Uma mostra de 70 obras de arte portuguesa dos séculos XIX e XX, em que se inclui uma da adolescência de Júlio Pomar nunca exposta, vai ser inaugurada no sábado no Museu Municipal de Faro, disse o diretor.

Na sua maioria proveniente da coleção do pediatra algarvio Miguel Duarte, o acervo inclui uma obra que o pintor e artista plástico criou quando ainda estudava na Escola António Arroio, agora exposta pela primeira vez, contou à Lusa o diretor do museu, Marco Lopes.

Segundo o responsável, tal como a obra “O sapateiro”, de Pomar, a exposição mostra outras peças que não fazem parte do respetivo catálogo ‘raisonné’, publicação de em que se cataloga de forma abrangente todas as obras conhecidas de um artista.

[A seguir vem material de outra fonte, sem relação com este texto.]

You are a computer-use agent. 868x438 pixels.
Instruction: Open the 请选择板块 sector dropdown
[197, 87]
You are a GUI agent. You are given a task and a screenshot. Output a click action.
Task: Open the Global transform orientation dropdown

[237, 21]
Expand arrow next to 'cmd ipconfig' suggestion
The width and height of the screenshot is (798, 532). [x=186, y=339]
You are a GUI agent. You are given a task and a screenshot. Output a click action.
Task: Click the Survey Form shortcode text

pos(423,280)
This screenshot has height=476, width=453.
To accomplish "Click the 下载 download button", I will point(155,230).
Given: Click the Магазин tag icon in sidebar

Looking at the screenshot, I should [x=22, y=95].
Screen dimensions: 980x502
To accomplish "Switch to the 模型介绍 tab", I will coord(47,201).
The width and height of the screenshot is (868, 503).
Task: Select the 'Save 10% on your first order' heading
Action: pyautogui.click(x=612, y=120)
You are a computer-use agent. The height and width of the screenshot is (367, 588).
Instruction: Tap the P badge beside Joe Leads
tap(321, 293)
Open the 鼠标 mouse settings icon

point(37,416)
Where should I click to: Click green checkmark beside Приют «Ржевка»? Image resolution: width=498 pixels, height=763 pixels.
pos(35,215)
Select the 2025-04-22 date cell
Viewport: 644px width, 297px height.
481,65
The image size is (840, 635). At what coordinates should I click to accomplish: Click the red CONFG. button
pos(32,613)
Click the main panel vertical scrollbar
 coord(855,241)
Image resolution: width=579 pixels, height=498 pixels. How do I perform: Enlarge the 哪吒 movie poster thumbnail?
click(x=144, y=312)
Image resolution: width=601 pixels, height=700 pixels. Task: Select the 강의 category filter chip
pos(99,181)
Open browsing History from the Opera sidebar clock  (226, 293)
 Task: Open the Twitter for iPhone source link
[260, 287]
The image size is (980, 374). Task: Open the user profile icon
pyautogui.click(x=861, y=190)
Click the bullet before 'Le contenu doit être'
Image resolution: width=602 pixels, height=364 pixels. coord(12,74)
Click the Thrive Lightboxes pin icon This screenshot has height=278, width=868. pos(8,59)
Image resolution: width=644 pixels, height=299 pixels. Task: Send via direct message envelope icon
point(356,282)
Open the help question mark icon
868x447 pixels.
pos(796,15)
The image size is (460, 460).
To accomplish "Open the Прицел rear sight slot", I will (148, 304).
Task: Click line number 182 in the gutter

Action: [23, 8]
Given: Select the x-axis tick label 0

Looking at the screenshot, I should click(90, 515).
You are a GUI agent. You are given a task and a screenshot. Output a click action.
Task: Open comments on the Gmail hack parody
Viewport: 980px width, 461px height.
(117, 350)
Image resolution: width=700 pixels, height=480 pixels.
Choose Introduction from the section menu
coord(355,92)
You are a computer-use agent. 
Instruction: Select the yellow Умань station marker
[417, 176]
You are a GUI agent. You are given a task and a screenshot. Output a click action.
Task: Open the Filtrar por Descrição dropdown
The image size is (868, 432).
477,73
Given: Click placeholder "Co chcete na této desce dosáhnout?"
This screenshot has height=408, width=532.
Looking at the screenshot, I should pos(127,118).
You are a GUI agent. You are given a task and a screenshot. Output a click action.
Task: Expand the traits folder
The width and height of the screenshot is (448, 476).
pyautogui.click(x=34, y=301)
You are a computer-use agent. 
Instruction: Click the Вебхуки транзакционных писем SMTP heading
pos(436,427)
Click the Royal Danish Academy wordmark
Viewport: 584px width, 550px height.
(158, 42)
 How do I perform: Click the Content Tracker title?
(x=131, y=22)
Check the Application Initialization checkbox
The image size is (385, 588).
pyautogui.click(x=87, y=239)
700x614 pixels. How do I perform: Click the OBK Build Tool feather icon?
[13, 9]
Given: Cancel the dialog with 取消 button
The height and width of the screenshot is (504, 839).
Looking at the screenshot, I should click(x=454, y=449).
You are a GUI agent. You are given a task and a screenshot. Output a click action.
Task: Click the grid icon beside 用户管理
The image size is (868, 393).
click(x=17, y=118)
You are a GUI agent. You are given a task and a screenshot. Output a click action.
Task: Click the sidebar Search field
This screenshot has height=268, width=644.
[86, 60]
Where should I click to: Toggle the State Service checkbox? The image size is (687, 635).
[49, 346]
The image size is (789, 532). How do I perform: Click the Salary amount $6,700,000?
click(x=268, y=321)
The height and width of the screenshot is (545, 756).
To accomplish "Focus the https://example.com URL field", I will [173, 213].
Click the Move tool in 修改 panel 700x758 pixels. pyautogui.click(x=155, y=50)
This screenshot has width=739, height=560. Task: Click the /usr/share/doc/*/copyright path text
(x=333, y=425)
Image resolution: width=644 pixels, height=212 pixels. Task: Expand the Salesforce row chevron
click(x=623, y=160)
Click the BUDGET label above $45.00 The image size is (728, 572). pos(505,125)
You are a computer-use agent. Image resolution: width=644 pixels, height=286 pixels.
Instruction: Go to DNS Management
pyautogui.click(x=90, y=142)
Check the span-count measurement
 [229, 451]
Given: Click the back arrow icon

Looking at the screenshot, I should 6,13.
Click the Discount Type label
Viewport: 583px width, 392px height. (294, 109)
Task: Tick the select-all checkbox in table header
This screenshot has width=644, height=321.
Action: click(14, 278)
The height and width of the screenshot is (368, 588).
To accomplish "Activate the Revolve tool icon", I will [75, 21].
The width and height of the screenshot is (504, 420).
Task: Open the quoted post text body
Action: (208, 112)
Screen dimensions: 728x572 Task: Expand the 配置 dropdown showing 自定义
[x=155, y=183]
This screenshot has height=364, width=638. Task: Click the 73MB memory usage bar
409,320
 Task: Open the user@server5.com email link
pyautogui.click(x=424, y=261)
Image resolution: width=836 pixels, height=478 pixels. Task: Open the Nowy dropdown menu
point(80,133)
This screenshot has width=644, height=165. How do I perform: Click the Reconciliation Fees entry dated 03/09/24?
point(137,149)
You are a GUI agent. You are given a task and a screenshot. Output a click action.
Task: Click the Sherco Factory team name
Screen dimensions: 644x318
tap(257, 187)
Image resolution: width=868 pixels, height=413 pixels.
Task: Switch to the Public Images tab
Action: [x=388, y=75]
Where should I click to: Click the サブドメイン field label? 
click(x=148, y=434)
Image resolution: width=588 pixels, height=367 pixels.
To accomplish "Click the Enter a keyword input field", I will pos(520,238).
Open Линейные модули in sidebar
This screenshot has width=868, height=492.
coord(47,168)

“É realmente uma coleção extraordinária, exibida pela primeira vez, desconhecida, e que continua a marcar aquilo que é a linha de ação do museu, que é fazer uma programação muito assente em coleções particulares”, sublinhou Marco Lopes.

Com curadoria de Raquel Henriques da Silva, a exposição “Arte Portuguesa dos séculos XIX-XX da coleção de Miguel Duarte”, patente até 20 de setembro, reúne igualmente obras do colecionador Hugo Batalha e está integrada na celebração dos 132 anos daquele museu.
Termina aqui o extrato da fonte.